Moving journeys without dependency checks
A journey can depend on data extensions, entry sources, content blocks, send classifications, suppression lists, API events, and automations. Exporting or rebuilding only the visible canvas misses the operational dependencies.
Exposing API secrets to client-side code
Marketing Cloud installed package credentials belong on the server side. A Lightning Web Component, public website, or mobile app must not hold the client secret. Use server-side middleware or approved Salesforce secret management.
Official Salesforce documentation to verify before publishing changes
- Salesforce announcement of the Exact Target acquisition agreement
- Salesforce announcement of the completed Exact Target acquisition
- Salesforce Help: Marketing Cloud Engagement login
- Salesforce Help: Marketing Cloud Connect
- Salesforce Developer Docs: Marketing Cloud API integrations
- Salesforce Developer Docs: server-to-server access tokens
- Salesforce Developer Docs: Marketing Cloud Engagement REST API reference
- Salesforce Help: Marketing Cloud Next
Frequently Asked Questions
Is Exact Target the same as Salesforce Marketing Cloud?
Exact Target is the legacy name behind Salesforce Marketing Cloud Engagement. Salesforce acquired Exact Target in 2013, and the product evolved into the Marketing Cloud Engagement platform that many admins still call SFMC.
Where is the Salesforce ExactTarget login page?
Use the Marketing Cloud Engagement login page. Salesforce Help currently documents the login URL as https://mc.exacttarget.com/cloud/login.html. Some customers also access Marketing Cloud from Salesforce Help or through single sign-on, depending on how identity is configured.
Should a new customer buy Marketing Cloud Engagement or Marketing Cloud Next?

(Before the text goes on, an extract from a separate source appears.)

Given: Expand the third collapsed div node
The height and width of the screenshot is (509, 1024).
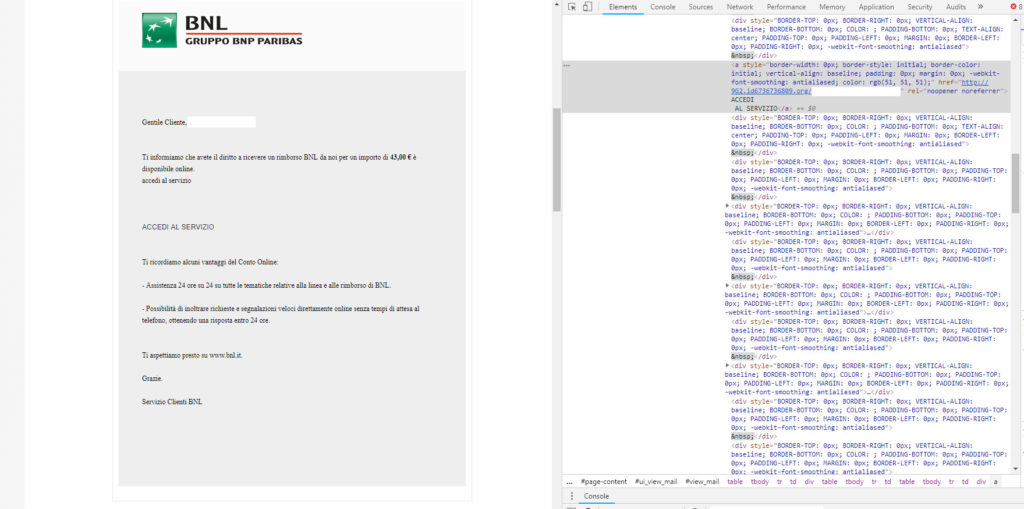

Choose based on the requirement, not the old product name. Marketing Cloud Engagement fits teams that already run email, mobile, Journey Builder, Automation Studio, and data extension processes there. Marketing Cloud Next, including Growth and Advanced editions, is the newer Salesforce platform path for many new marketing use cases. Confirm edition, region, channel, and Data Cloud requirements with Salesforce before deciding.
Does Marketing Cloud Connect make ExactTarget data native to Sales Cloud?
Marketing Cloud Connect links Marketing Cloud Engagement with Sales or Service Cloud, but it does not turn every data extension into a Salesforce object. Admins still manage Marketing Cloud users, business units, data extensions, automations, and API credentials in Marketing Cloud Engagement.
Can developers use Apex to call Marketing Cloud Engagement APIs?
Yes, but treat it as an external integration. Use a server-side OAuth flow, store credentials securely, use Named Credentials or equivalent secret management, handle callout limits, and design for retries. Do not expose Marketing Cloud client secrets in Lightning Web Components or client-side JavaScript.